>> Begin ITEMS

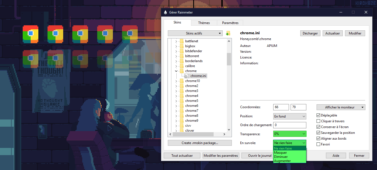The height and width of the screenshot is (170, 377).
Task: Select the chrome.ini file icon
Action: click(x=187, y=76)
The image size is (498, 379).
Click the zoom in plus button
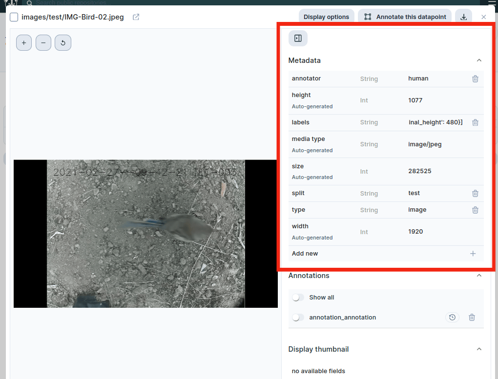pos(24,43)
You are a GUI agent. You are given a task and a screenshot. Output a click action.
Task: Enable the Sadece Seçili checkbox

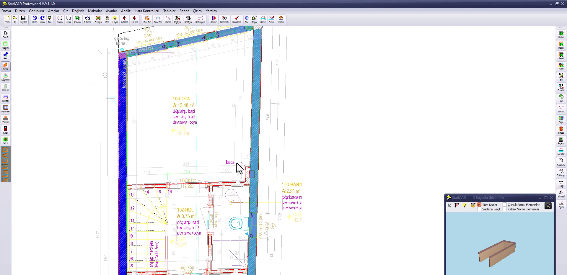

>> End ITEMS

◆ **WRITTEN PROBLEM**:
Retype all of the data above word for word, leaving out the pictures.

◆ **OUTPUT FOR THIS TASK**:
The height and width of the screenshot is (170, 377).
Task: Select the chrome.ini file icon
Action: click(x=187, y=76)
The image size is (498, 379).
Click the zoom in plus button
pos(24,43)
You are a GUI agent. You are given a task and a screenshot. Output a click action.
Task: Enable the Sadece Seçili checkbox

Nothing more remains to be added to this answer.